Strategy to buy struggling retailers
The company has been in the news regularly over recent months, as CEO Mike Ashley is on the acquisition trail. The organisation bought out Evans Cycles, and was engaged in a battle to try and take control of Debenhams. This morning it was revealed that Sports Direct has upped its stake in Game Digital to almost 84%, and intends to delist the gaming company from the London Stock Exchange. At a time when the high street is struggling, it seems Mr Ashley is hell-bent on snapping up distressed retailers.
Mr Ashley is keen to use the influence of his retail empire to wrangle better deals form landlords, suppliers and creditors. Traders are mindful that Sports Direct warned that November was "unbelievably" bad, and it appears that House of Fraser could be underperforming. Warren Buffett once said "be fearful when others are greedy, and be greedy when others are fearful", and it seems that Mr Ashley is expanding his empire while others are running scared.

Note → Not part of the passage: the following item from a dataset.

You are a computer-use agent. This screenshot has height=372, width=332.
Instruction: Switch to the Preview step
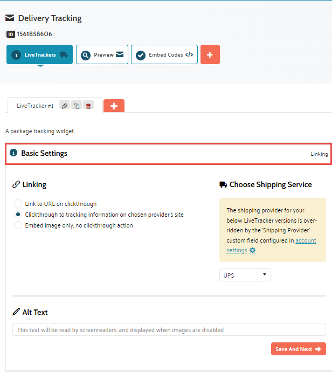102,54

Last week the British Retail Consortium issued its retail sales report, and the reading was the weakest since records began in the mid-1990s. Shoppers are becoming savvier, and retailers are perhaps too keen to offer promotions – often at the expense of their margins. Indeed some analysts and investors are concerned that Sports Direct has become too greedy, but we will now have to wait a while longer to discover the finer details within the company's annual figures.